Piecewise Linear Functions in CVXPY

Question

I have a convex optimization problem with separable, convex, piecewise linear functions f_i(var_i) each defined by a list of points [(values, costs)] and a couple other terms that are also convex. I'm trying to figure out how two build those piecewise functions in CVXPY.

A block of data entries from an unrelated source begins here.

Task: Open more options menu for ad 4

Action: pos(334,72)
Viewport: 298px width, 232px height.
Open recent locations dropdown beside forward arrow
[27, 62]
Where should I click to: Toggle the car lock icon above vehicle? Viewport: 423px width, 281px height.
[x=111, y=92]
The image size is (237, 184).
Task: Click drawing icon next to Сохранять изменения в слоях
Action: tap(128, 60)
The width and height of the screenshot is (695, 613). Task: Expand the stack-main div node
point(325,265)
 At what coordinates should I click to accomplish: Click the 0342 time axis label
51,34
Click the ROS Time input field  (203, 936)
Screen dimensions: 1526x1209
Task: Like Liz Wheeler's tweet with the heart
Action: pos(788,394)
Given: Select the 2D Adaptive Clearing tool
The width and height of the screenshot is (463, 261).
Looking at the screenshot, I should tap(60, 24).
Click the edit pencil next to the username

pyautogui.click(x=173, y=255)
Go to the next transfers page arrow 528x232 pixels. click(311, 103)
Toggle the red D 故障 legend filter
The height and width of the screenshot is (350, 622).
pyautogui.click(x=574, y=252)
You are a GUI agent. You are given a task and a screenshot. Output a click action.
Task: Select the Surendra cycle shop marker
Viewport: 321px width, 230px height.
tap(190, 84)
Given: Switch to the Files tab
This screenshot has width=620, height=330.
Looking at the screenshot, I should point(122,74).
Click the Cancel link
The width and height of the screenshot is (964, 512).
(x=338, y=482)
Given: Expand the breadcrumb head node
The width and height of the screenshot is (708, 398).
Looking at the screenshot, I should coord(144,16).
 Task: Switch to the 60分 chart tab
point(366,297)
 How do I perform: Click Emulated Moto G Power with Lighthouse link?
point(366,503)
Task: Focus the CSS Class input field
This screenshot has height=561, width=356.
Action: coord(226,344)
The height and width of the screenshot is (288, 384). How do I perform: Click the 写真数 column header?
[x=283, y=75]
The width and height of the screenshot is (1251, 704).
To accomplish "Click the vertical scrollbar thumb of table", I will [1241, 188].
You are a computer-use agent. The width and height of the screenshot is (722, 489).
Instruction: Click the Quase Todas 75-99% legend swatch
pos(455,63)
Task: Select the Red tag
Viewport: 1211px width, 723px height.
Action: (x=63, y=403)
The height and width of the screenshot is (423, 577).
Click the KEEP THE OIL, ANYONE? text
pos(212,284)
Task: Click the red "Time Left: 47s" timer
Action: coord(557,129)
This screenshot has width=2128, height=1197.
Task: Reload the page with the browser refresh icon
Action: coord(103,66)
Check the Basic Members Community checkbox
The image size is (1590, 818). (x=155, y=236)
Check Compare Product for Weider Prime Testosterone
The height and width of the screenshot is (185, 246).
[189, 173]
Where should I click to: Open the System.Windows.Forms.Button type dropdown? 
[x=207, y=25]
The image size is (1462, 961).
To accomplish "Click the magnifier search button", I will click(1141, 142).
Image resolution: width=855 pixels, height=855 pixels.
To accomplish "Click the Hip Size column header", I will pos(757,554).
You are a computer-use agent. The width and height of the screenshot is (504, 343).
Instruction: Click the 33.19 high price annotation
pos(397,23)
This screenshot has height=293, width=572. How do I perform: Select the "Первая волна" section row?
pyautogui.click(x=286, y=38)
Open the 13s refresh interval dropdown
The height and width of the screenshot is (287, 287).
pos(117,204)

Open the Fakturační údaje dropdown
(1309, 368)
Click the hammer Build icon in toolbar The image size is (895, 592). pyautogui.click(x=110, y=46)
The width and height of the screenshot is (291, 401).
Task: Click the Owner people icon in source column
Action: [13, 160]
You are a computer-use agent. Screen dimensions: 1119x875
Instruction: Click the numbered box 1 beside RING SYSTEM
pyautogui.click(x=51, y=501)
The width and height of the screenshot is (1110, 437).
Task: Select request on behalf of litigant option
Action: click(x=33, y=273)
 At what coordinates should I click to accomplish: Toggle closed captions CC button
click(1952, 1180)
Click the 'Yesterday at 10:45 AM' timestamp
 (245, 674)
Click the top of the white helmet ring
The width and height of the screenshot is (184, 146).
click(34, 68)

How do I take the below two lists of points and add them to a CVXPY objective as piecewise functions?

import cvxpy as cp
w = cp.Variable(n)

f1_points = [(-5, 10), (-2, -1), (0, 0)]  # -5 <= var1 <= 0  (Convex)
f2_points = [(-4, 5), (0, 0)]  # -4 <= var2 <= 0  (Linear)

f1_cost_function = ...
f2_cost_function = ...
constraints = [cp.sum(w) = 0] + ...
problem = cp.Problem(cp.Minimize(cp.sum([f1_cost_function, f2_cost_function] + ...)), constraints)

Answer 1

If your curve is simple, like in this picture, and your objective function is to minimize y, then you can do this simply by putting constraints like this:

contraints = [y <= f1, y <= f2, y <= f3, y <= f4 ]
objective = cp.minimize(y)

Picture of simple Piece-wise functions for a non-linear curve

Answer 2

So this does not appear directly possible in CVXPY from the list of points. However if the piecewise functions are rewritten as point-slope functions instead of a collection of points, the cvxpy maximum function can be used for to make the piecewise linear function.

f1_functions = [f1_line1, f1_line2, ...]
f1 = cp.maximum(f1_functions)

This is described with an example in the user guide.